EXTRAIT:
+++++

Juillet 2016-février 2017 : une enquête discrète
La faiblesse des dogmes, c’est qu’ils finissent, toujours, par devenir solubles dans la réalité. Et la réalité est têtue : en avril 2016, une première femme décède à l’Institut Gustave Roussy. Une seconde, à Curie, en juin. Deux patientes à Rennes. Entre avril et août, trois femmes meurent à l’Institut Gustave Roussy et les équipes soignantes décident de stopper l’emploi du docétaxel.
Le Dr Suzette Delaloge, chef du service pathologie mammaire de l’IGR, raconte : « Cela fait vingt-trois ans que je prescris du docétaxel et je n’avais eu, jusqu’ici, à déplorer qu’un seul décès lié à son emploi. Les essais cliniques annoncent environ 0,1 % de décès. Devant l’augmentation majeure des toxicités récentes, nous avions déjà baissé les doses, prescrit des facteurs de croissance, mais cela ne suffisait plus. Le 16 août, après la mort d’une nouvelle femme, nous avons décidé de stopper net cette chimio, téléphoné aux patientes, organisé la mise sous taxol, alerté tous nos collègues. Nous avons prévenu l’ANSM.»
Le 13 septembre, l’ANSM ouvre une enquête qu’elle confie au centre de pharmacovigilance de Toulouse. Discrète, l’enquête… Si discrète qu’elle n’est assortie d’aucune alerte ni information à destination des oncologues. Les équipes sont perdues, s’interrogent mutuellement pour décider quoi faire. « Ça a été une période étrange : vous savez, entre cancéros, on se parle beaucoup. Ceux qui le pouvaient sont passés au taxol. Mais ce n’est pas simple : le taxol exige une prise par semaine, et les hôpitaux qui ont de grosses files actives de patientes ont dû se réorganiser.» Une nouvelle patiente meurt à Curie en février 2015. L’Institut, par communiqué de presse, fait état de ce décès et annonce qu’il stoppe le docétaxel.

+++++

ACTIVITÉS:
1. Répondez à ces questions sur l'extrait consacré au docétaxel :
(a) Depuis combien d'années le Dr Suzette Delaloge prescrit-elle du docétaxel ?
(b) À qui l'ANSM confie-t-elle son enquête ?
(c) À quel rythme le taxol doit-il être pris ?
2. Poursuivez l'extrait sur le docétaxel juste après sa dernière phrase.

+++++

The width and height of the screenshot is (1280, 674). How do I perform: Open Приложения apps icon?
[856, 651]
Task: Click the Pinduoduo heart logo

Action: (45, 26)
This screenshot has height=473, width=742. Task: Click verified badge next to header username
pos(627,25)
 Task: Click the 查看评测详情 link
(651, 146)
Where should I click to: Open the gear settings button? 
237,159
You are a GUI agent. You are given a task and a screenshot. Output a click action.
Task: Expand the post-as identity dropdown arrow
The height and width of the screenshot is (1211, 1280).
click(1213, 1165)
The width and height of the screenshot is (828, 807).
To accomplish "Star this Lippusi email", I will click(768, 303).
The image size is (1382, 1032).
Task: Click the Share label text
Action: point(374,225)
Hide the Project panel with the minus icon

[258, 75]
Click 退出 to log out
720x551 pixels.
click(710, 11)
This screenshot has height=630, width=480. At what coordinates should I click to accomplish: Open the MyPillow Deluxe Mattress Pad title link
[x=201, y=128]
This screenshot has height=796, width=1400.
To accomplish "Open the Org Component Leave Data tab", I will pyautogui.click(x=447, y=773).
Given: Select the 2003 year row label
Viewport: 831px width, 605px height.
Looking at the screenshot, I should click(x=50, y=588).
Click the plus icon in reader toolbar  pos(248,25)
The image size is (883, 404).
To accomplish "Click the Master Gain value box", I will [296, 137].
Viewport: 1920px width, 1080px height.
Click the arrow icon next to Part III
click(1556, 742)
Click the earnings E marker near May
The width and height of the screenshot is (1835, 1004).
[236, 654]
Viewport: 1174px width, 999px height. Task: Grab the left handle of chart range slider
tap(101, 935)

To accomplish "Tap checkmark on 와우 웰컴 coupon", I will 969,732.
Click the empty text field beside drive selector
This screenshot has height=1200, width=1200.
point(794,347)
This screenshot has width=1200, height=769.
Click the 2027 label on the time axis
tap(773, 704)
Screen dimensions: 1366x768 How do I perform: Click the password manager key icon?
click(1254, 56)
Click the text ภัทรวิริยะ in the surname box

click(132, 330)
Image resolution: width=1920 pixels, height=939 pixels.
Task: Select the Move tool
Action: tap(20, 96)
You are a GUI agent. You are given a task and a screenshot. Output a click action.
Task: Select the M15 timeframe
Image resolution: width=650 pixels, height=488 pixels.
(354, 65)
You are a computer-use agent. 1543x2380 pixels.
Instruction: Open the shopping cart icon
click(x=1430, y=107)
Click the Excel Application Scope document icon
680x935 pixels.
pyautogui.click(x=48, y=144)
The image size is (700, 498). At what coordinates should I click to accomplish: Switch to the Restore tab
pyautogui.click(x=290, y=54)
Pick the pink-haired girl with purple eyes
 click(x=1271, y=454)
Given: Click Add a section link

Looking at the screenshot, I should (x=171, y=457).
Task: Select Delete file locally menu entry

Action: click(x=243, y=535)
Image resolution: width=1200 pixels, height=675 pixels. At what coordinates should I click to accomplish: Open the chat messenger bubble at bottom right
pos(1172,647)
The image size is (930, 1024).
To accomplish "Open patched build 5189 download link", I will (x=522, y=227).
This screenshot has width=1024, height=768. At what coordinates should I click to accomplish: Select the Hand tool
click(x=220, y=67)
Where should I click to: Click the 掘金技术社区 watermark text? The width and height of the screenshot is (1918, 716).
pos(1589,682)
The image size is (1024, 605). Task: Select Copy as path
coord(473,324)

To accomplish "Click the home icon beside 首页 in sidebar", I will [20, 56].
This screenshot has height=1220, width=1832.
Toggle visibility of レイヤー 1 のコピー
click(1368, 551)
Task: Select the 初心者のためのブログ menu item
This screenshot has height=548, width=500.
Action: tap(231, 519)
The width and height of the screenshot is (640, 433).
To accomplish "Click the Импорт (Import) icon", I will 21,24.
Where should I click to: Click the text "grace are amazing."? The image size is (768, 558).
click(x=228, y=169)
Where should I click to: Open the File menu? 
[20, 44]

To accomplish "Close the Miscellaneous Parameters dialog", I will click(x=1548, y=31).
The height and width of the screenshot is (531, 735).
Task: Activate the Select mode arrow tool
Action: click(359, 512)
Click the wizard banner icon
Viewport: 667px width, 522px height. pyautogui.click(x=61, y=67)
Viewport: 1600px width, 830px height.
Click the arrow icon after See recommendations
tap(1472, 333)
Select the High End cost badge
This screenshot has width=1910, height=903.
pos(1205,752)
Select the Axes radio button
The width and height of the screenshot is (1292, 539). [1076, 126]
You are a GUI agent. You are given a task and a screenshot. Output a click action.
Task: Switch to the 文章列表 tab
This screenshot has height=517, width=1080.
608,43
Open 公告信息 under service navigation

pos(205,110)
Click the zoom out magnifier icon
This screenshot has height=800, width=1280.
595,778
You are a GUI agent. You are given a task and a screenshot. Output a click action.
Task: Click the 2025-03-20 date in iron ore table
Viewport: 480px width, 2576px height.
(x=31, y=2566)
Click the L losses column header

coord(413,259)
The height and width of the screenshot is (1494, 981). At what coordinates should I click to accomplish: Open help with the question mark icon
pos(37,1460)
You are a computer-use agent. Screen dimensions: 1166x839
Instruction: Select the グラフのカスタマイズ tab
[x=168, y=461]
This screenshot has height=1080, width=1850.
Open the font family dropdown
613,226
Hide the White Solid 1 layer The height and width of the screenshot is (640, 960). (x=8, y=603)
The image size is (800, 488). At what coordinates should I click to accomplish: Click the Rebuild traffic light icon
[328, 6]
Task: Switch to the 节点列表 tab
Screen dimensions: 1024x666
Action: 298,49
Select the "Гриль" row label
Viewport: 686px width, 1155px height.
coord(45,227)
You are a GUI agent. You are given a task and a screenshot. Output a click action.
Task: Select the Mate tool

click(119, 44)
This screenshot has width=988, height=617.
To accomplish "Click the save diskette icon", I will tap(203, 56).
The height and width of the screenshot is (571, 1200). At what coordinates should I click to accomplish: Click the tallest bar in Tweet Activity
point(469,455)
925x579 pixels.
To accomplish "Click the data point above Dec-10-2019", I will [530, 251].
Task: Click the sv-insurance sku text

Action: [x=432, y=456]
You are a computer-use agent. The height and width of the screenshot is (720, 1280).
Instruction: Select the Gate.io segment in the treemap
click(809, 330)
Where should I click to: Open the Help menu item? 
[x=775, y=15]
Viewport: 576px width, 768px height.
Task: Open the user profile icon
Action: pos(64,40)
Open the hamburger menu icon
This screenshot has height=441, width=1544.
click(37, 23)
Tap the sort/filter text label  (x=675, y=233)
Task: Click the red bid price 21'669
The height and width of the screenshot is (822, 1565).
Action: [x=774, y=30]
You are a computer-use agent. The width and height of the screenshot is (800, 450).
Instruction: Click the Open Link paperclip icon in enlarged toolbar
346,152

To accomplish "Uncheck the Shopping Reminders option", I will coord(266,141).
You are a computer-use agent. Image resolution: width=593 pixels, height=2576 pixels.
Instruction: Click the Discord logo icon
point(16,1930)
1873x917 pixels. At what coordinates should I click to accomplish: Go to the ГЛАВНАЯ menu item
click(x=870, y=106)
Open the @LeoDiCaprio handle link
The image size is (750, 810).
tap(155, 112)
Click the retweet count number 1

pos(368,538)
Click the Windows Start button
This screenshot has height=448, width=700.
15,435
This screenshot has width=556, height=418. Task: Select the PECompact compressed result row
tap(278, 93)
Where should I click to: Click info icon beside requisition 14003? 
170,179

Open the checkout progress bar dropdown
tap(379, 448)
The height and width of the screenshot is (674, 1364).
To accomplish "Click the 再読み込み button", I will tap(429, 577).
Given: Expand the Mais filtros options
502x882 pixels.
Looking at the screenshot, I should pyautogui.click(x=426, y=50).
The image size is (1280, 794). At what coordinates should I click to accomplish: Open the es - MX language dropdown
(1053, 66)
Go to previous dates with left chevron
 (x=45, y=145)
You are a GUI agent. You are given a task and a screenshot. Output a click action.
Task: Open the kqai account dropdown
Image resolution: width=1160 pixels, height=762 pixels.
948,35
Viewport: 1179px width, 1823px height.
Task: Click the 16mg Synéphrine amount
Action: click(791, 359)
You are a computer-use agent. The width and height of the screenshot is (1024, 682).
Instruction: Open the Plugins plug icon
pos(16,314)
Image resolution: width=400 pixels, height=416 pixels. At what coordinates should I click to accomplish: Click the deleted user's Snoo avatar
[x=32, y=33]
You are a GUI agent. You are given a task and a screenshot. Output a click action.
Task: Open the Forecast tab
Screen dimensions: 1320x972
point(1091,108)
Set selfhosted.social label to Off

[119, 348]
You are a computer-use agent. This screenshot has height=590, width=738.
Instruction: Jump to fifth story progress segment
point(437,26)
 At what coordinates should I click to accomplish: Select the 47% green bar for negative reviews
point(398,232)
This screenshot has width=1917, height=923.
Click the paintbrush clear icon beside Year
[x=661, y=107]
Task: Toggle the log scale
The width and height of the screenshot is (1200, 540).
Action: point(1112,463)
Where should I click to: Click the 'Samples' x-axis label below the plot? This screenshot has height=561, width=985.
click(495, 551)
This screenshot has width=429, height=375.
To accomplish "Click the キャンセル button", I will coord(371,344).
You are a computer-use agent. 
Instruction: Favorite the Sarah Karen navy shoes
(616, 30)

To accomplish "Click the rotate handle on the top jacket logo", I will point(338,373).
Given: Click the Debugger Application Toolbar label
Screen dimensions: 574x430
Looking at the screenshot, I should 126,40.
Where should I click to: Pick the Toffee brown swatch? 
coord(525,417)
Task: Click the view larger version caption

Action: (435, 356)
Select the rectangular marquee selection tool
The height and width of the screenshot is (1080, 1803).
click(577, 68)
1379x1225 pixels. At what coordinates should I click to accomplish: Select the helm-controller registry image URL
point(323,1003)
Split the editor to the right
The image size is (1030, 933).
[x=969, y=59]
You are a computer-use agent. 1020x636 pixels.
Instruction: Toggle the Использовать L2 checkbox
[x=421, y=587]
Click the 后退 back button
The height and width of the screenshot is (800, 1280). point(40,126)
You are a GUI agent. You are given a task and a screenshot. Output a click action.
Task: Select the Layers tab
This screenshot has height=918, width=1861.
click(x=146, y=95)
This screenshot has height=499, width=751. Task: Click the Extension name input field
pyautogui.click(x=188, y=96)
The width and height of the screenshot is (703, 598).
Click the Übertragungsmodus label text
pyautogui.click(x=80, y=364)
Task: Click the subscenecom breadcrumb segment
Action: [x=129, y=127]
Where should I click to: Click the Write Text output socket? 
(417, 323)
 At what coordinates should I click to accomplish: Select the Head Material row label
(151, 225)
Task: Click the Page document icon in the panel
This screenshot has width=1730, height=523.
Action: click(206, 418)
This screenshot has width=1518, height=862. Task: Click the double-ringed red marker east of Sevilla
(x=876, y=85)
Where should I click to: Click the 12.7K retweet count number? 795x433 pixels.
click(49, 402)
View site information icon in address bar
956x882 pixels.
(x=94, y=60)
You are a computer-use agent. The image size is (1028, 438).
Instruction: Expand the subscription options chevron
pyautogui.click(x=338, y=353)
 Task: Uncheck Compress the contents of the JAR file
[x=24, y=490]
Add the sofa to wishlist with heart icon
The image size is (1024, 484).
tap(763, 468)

+++++

RÉPONSES DANS L'ORDRE:
1.
(a) Depuis vingt-trois ans.
(b) Au centre de pharmacovigilance de Toulouse.
(c) Une fois par semaine.

2.
Une faillite sanitaire et morale
L’info fait les gros titres. Ce jour-là, le grand public découvre l’existence du docétaxel. Les patientes (dont certaines ont reçu cette chimio les jours précédents) s’alarment. L’ANSM se réunit en catastrophe. Mais ne produira une recommandation aux oncologues que deux jours plus tard, acculée par un article accusateur du Figaro : l’agence conseille aux médecins de suspendre le temps de l’enquête l’emploi du docétaxel dans les cancers du sein localisé. Il aura fallu six mois.
Aujourd’hui, l’ANSM compte les morts. Peut-on sérieusement espérer d’une agence de santé publique que son rôle se limite à celui, après coup, du décompte morbide des victimes d’un médicament ?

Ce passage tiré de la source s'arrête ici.